Prescription drug misuse and abuse remain significant public health problems in the United States.
In Wisconsin, the abuse of painkillers and their relationship with drug addiction have come into focus in recent years as one of the state’s biggest public health issues. Data from the National Household Survey on Drug Use and Health indicate that about 4.3 percent of Wisconsin adults use heroin or another opiate for non-medical purposes. To curb the abuse of opioids and other prescription drugs, almost every state has implemented some version of a prescription drug monitoring program (PDMP). Nevertheless, studies indicate these programs remain underutilized because they are too time-consuming and do not display the prescribing data usefully.

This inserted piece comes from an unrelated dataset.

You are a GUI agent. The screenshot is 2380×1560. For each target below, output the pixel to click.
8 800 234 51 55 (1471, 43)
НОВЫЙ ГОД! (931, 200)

Wisconsin implemented its initial PDMP in 2013. But after an additional series of legislation targeting opioid abuse was signed into law in early 2016, the state decided to pursue a more sophisticated system – one that supports health professionals’ clinical decision making by bringing their attention to the most critical information in their patients’ prescription history reports.
The new system, called the "enhanced prescription drug monitoring program" or ePDMP, uses sophisticated tools built to bring doctors' attention to the most critical information. When physicians search for a patient's name in the new website, notifications like current opioid dosage levels and potentially hazardous combinations of drugs pop up at the top of the page as large, colorful alerts. The new system also alerts users when a patient may be developing an addiction based. The system is one of the first of its kind to incorporate tools that belong to the realm of "big data" analytics.
Physicians are now legally required to visit the site before ever prescribing opiates. ePDMP presents physicians with a whole new computer-based task to incorporate into their workflow which may add time to the overall process. This scenario is not ideal but it is a step in the right direction. Pharmacists are also required to enter prescription data into the system within 24 hours after dispensing drugs. Numbers would suggest that Wisconsin doctors are already rolling back prescriptions as it is. A recent state report showed that between 2015 to 2018, there was a 29 percent drop in prescription painkillers like oxycontin.
The program is of interest to any government around the world hoping to curb opioid misuse and so-called “doctor shopping".
In the UAE, for example, Tramadol (a legal controlled medical drug used to treat moderate to severe pain) misuse has been a long-standing problem. In 2015, Experts estimated that between 2 and 4 per cent of the UAE population misuse prescription medication and users as young as 12 are reporting to rehabilitation centers with problems.
Judging by the evidence from a report for Brookings Institution, which summarises the latest research, prescription drug monitoring programs can help to limit opioid prescriptions.
If a similar program was launched by the federal government, this may make progress in the ongoing quest to combat drug abuse.